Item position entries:
## Start

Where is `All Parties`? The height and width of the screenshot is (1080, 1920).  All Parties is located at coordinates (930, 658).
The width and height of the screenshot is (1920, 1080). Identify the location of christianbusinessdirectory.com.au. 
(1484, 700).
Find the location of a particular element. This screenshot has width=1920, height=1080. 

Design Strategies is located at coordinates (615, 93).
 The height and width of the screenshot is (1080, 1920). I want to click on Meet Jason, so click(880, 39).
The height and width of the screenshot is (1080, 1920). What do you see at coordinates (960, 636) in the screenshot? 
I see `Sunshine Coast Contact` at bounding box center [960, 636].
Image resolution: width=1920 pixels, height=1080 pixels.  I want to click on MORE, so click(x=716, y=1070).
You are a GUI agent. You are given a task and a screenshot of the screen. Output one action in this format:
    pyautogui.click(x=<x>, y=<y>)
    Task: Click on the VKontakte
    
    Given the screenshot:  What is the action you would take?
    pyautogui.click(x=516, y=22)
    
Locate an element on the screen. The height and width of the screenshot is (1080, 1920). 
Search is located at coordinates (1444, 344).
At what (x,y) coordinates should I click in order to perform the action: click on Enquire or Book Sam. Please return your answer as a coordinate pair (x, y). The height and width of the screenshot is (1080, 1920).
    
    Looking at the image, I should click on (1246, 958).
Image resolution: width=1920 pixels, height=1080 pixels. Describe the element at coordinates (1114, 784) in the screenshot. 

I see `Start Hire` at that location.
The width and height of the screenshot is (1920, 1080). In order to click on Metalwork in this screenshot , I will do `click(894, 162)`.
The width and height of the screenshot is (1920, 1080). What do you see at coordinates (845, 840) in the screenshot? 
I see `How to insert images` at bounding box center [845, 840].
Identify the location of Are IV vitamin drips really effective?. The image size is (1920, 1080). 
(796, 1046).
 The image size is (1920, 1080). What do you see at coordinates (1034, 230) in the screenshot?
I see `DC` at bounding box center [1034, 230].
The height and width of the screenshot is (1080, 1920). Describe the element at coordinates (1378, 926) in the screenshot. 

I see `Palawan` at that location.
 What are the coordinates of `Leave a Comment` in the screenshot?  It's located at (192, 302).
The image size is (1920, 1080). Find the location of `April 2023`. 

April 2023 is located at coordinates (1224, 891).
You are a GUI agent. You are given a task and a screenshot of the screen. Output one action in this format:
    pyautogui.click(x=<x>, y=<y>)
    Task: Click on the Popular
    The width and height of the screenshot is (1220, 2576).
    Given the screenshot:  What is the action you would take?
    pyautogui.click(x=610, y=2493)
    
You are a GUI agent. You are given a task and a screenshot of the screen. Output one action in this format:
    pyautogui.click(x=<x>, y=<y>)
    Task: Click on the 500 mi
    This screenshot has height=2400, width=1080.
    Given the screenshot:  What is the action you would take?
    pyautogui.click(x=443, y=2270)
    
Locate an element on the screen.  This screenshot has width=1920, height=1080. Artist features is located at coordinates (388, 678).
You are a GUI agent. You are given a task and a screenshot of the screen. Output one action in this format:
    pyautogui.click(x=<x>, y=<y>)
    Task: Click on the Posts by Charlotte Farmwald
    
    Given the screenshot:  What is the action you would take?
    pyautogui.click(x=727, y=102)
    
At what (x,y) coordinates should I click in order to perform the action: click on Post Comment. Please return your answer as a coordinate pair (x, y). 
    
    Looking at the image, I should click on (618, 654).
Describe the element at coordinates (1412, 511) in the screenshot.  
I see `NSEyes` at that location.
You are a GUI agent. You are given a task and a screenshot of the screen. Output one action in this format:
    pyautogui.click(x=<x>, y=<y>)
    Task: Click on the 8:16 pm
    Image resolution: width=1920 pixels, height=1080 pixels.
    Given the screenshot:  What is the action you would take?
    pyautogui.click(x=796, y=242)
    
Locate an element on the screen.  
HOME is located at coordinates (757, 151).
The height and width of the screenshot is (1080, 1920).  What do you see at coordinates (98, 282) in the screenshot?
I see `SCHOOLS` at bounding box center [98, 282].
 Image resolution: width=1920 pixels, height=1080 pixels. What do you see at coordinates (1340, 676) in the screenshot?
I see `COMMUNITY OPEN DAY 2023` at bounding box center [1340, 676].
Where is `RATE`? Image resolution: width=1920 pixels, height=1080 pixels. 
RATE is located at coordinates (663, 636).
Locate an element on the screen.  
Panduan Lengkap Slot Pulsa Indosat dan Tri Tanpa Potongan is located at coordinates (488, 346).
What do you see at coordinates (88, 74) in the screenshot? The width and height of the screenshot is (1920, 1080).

## End

### Problem
List each line of the material above that includes the word "Find", and reproduce every such line in full.

### Expected answer
Find the location of a particular element. This screenshot has width=1920, height=1080. 
The image size is (1920, 1080). Find the location of `April 2023`. 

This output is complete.